Everybody has to start somewhere. Assembling the material for this page was like uncorking a time capsule. All of it was done on the original Amiga, the A1000, in 1986 and 1987, using Deluxe Paint, AmigaBASIC, and Workbench 1.1 and 1.2.

Color Cycling

Back when computer memories were measured in Ks rather than Ms or Gs, an economical way to produce animation was to cycle the color palette. The pixel data, an array of indexes into a color lookup table, doesn't change at all. The colors in the table are cycled to create the illusion of motion.

 

Program Driven

While playing around with random dissolves and animated effects, I wrote an AmigaBASIC program to create this frog. He appeared on the screen one random block at a time, then his eye and mouth sequences were played at random intervals. I used the Amiga's built-in text-to-speech facility to give him a good croak. The random feel is recreated here by making the frame rates of the parts relatively prime, but in the original, he could go for a long time without croaking, which gave the animation an element of suspense.

Yeah, I know

My wife thought he was cute. This, of course, is Unilever's fabric softener bear.

Antialiasing

Note the difference between the two small blue stars in the lower left. One exhibits aliasing, a jagged stairstep effect caused by undersampling. The edges of the other one have been blurred in a precise way that, while not eliminating the sampling error, spreads it around so that it's much less objectionable to the eye. I antialiased a number of my early images by hand, one pixel at a time. The antialiased drawing tools everyone now takes for granted didn't exist.

Cross Stitch

For a time, I experimented with using needlepoint and cross stitch patterns to paint images, sort of a digital paint-by-numbers. The patterns seemed ideal for this, since they were already laid out on a grid and used a relatively small palette. The results were often excellent, but they're unoriginal, of course, and the work is incredibly tedious, with none of the salutary meditative benefits of doing real needlepoint.

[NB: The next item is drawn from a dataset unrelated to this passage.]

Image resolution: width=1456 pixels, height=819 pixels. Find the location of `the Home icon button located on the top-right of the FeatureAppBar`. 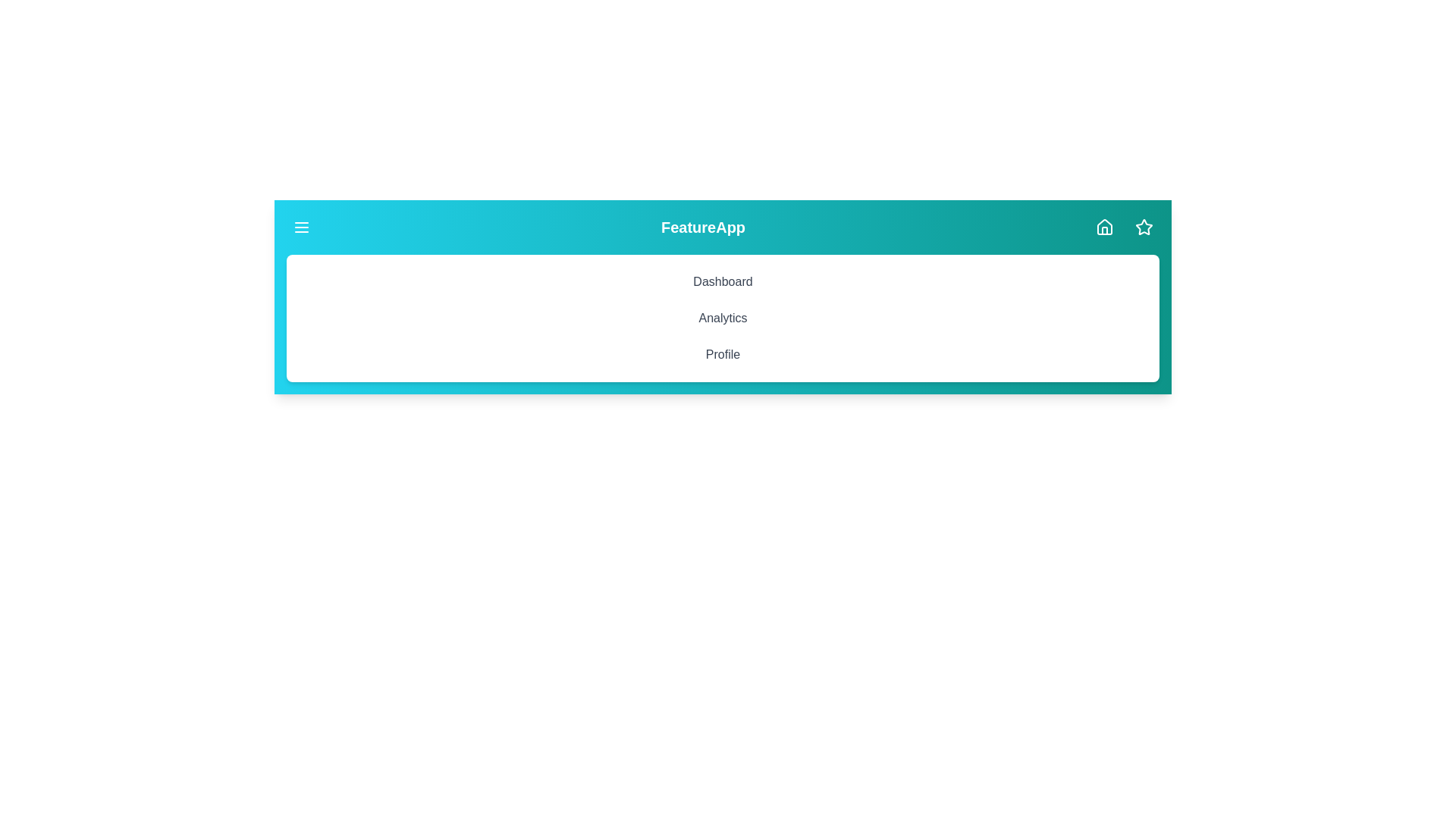

the Home icon button located on the top-right of the FeatureAppBar is located at coordinates (1105, 228).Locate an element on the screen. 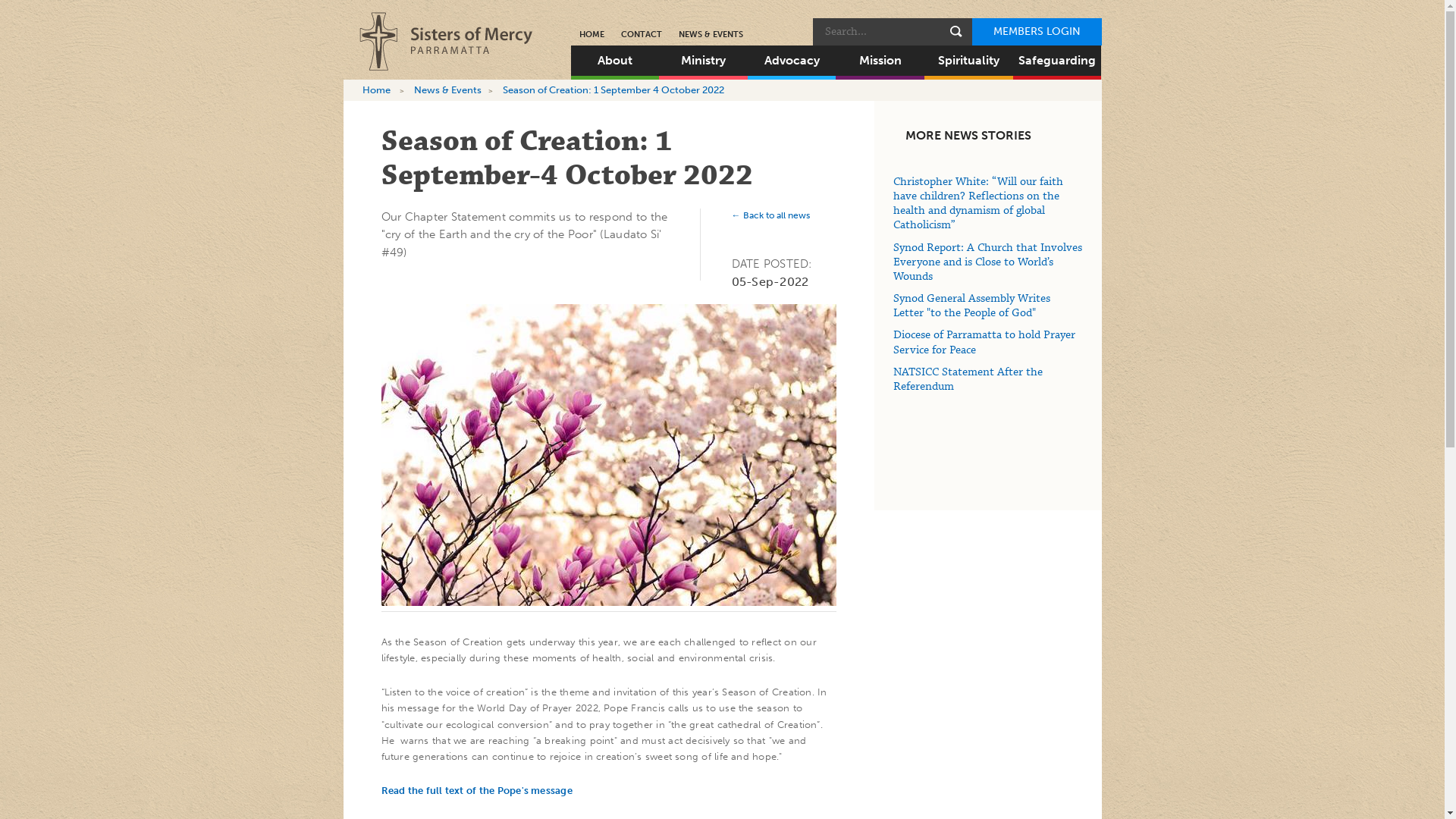  'Back to all news' is located at coordinates (770, 215). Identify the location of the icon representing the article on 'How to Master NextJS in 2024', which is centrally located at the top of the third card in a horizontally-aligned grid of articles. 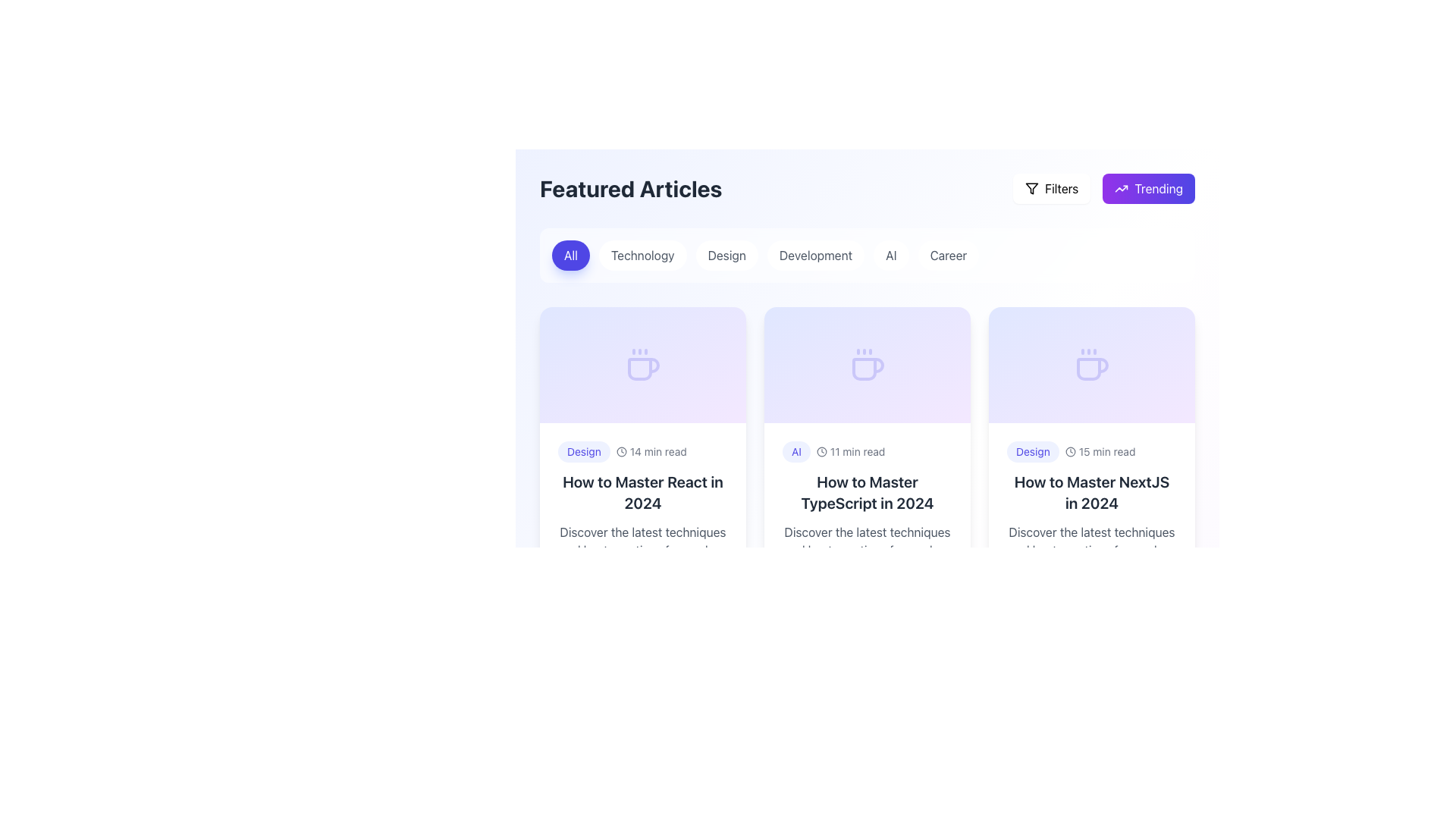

I considered doing this in reverse, turning original digital images into needlepoint patterns, but I never actually tried it.

IBM PC XT

If you remember when every computer looked like this, you're at least as old as I am. Compared to current machines, the CPUs were thousands of times slower and the fixed drives nearly a million times smaller. Their 12-inch screens supported 16 colors, and their speakers supported sounds like beep and click. An XT cost $5000 in 1985 (more than $12,000 in today's dollars).

I painted this for my father-in-law. CAAPS was a process simulation program he wrote for his chemical engineering students.

My Cylindrical Object Period

Hidden Grid

This image was based on a photograph. To get the proportions right, I transcribed the outlines using a grid technique sometimes taught to beginning art students. (Remarkably, there's now at least one company with a line of art products designed for this approach.)